» Try it:
The required result is every line of the records that includes "This".

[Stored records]
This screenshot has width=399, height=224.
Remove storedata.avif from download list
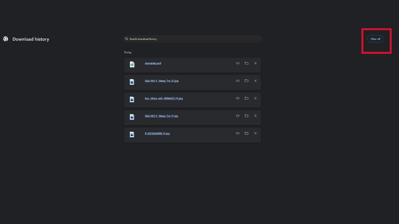click(255, 63)
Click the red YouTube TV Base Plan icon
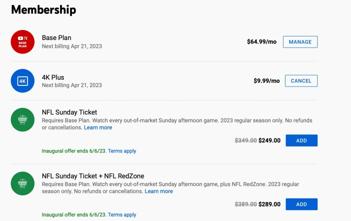Screen dimensions: 351x221 [23, 42]
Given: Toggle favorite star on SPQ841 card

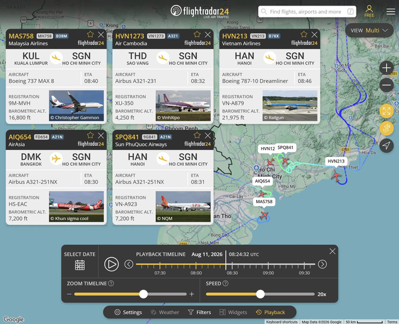Looking at the screenshot, I should [197, 135].
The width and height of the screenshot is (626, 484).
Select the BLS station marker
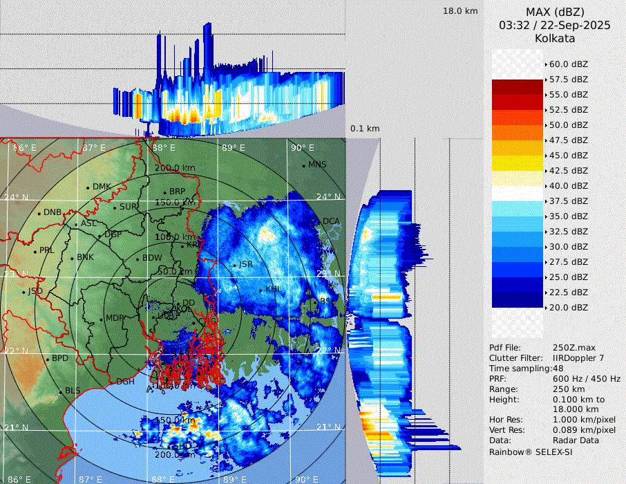click(60, 391)
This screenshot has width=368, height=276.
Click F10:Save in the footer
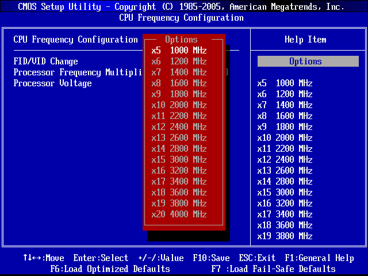coord(211,258)
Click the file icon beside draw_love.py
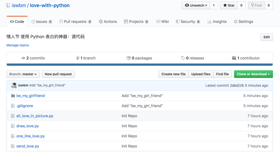The height and width of the screenshot is (154, 280). [13, 126]
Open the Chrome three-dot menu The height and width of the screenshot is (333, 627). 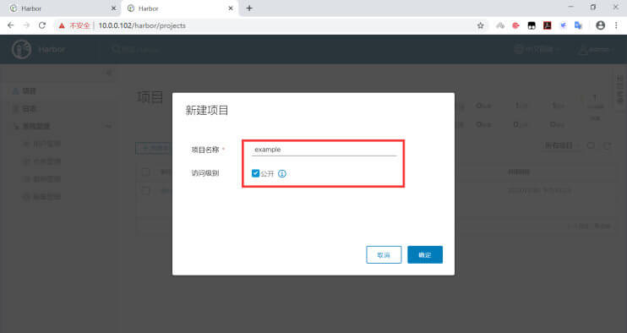616,25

» Finished task:
This screenshot has width=399, height=224.
This screenshot has width=368, height=276.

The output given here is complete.